Zwar entsteht und entstand menschliches Bewusstsein – individuell wie sozial – aus der gemeinsamen Schnittmenge von Natur (im Sinne der evolutiven Entwicklung des Lebens auf der Erde) und der sozialen Strukturen des Zusammenlebens der Menschen (Bildung von Normen und wiederholbare, erfolgreiche Lösung von Problemen), aber daraus bildete und bildet sich eine eigenständige, spezifisch begreifbare und beschreibbare Struktur des Erkenntnisfortschritts (mit allen Rückschlägen): die Geschichte der Menschheit.

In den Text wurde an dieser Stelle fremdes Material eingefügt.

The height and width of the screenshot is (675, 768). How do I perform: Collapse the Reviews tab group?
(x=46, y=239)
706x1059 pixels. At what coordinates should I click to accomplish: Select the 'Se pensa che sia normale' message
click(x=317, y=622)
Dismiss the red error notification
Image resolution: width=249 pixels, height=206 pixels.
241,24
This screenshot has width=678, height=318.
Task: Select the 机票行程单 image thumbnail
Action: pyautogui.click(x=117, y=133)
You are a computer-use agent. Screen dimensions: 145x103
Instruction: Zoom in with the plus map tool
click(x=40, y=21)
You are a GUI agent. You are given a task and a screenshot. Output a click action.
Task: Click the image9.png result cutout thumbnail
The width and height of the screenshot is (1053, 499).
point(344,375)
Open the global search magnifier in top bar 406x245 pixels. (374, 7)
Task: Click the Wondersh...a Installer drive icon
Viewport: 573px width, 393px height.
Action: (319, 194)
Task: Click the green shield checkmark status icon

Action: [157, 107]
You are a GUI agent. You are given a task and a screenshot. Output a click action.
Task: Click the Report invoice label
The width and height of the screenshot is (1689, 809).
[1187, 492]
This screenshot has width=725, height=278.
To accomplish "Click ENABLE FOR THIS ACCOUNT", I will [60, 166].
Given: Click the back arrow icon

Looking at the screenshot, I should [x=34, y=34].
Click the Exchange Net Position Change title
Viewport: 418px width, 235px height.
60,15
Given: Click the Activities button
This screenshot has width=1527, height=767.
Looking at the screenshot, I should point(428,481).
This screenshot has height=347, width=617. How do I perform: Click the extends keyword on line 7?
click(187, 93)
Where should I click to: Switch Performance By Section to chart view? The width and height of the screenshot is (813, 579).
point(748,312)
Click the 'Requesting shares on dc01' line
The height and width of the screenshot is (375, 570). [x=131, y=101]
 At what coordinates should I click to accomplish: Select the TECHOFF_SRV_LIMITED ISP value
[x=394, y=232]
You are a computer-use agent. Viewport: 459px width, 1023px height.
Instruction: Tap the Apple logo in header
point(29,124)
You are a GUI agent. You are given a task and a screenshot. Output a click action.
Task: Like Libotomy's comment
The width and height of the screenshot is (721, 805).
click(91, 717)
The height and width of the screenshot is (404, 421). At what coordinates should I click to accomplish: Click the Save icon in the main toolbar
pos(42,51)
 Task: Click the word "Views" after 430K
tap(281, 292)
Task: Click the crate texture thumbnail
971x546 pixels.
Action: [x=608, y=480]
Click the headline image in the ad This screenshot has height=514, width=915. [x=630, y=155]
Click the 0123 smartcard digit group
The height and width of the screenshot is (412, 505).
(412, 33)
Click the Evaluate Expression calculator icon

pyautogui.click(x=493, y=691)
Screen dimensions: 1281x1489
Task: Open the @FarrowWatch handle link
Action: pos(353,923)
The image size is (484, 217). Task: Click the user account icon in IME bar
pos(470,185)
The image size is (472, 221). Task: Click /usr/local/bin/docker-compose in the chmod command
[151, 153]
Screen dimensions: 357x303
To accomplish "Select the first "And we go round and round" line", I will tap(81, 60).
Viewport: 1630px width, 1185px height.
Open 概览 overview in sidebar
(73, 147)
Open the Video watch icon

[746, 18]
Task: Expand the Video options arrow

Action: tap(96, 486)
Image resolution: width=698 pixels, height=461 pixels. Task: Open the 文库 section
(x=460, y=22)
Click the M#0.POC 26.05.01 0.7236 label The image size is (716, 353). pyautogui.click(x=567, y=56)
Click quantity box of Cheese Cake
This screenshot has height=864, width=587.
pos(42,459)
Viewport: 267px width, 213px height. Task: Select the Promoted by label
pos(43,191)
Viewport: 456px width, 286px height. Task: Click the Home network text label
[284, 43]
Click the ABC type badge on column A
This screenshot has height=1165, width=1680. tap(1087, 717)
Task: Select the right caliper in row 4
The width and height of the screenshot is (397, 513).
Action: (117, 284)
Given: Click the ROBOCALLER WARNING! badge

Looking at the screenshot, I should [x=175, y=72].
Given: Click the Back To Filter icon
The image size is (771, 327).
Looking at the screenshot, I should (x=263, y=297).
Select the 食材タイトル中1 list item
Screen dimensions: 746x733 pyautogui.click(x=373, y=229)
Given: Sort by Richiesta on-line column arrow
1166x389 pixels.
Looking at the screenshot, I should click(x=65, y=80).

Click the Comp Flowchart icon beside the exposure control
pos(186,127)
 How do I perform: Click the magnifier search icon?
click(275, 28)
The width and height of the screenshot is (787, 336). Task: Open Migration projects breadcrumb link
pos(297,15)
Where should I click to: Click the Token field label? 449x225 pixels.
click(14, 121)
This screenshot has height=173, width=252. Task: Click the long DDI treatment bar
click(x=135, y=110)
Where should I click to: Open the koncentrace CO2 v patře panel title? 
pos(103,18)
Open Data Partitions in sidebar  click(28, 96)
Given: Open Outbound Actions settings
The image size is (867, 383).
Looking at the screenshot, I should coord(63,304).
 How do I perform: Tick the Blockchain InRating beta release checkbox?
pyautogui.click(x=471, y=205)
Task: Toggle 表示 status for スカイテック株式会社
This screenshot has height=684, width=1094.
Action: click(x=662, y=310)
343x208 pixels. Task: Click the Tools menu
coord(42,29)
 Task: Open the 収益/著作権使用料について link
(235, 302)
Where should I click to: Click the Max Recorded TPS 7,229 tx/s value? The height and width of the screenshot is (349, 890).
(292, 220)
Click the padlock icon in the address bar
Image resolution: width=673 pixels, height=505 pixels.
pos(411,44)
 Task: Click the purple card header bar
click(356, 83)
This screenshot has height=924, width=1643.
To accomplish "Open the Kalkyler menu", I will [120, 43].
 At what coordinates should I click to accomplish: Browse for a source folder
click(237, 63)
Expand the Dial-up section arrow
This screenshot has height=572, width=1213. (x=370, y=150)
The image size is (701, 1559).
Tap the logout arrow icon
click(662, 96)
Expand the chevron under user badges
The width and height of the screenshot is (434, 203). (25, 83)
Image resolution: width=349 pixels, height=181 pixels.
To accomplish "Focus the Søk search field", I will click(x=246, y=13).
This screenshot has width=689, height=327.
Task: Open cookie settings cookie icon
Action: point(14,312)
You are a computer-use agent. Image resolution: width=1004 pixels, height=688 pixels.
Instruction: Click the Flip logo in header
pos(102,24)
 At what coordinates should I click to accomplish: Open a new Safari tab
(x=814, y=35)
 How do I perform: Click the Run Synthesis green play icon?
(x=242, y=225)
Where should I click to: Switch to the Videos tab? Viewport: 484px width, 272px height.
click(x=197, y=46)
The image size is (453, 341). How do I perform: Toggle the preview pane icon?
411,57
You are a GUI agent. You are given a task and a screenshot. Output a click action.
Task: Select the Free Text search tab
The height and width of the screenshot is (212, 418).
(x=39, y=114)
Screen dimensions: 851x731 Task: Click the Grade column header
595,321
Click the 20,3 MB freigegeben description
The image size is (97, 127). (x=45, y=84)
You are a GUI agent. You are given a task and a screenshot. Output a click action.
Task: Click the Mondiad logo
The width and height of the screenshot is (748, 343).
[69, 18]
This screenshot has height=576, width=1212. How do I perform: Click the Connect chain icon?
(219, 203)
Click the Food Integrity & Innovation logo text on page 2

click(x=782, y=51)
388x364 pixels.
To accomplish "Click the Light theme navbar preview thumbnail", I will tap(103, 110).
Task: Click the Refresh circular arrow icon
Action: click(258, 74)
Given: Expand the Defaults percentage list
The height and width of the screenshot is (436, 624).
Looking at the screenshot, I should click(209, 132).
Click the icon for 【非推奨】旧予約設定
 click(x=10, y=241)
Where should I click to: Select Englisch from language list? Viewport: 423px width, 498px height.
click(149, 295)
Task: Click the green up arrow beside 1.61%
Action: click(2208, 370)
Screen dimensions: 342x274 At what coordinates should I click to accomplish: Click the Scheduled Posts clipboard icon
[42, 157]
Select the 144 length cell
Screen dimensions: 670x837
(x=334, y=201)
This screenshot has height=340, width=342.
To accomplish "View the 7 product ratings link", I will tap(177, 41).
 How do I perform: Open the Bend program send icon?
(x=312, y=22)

Diese Geschichte der Menschheit – wie auch die biografische Entwicklung des homo sapiens zur Mündigkeit, zur Menschenwürde und zur Empathie – lassen sich in Weltbildern zusammenfassen und in einem weltweiten Projekt der Aufklärung begreifen und beschreiben. Unter der Bedingung des anthropologischen Weltbildes (an Ende des Anthropozän) versuche ich diese Zusammenfassung:
(1) in einer Metatheorie des Aufgeklärten Realismus, die den Atheismus – als Methode, nicht als Weltanschauung – einschließt:
(2) in einer Anthropologie der Aufklärung (aus der Peripherie heraus), die einen dreifachen (kategorischen) Imperativ erdweit einfordert und als Lernprozess organisiert: Mündigkeit, Würde, Empathie.
p.s.
Die „Heimat“ des homo sapiens (als homo praestans) ist einerseits die „Entsterblichung“ seiner Natur (oder die „Entmachtung“ seiner Sterblichkeit), andererseits die „Vermenschlichung“ des Unsterblichen (Gottes).
Der „Holzweg“ ist nicht die Lösung des Problems (der Erlösung), sondern ein Irrweg, der (bestenfalls) als Umweg erkannt werden kann.
Erlösung als Erfahrung – in Form der messianischen Utopie – beginnt mit dem Schweigen, aber endet nicht in der „Heimatlosigkeit“, sondern hat Grund und Ziel: Menschliche Schöpferkraft und Sterblichkeit des Menschen (als eines natürlichen Lebewesens) lösen sich.
Grund ist die menschliche Schöpferkraft. Ziel ist die Entmachtung des Todes.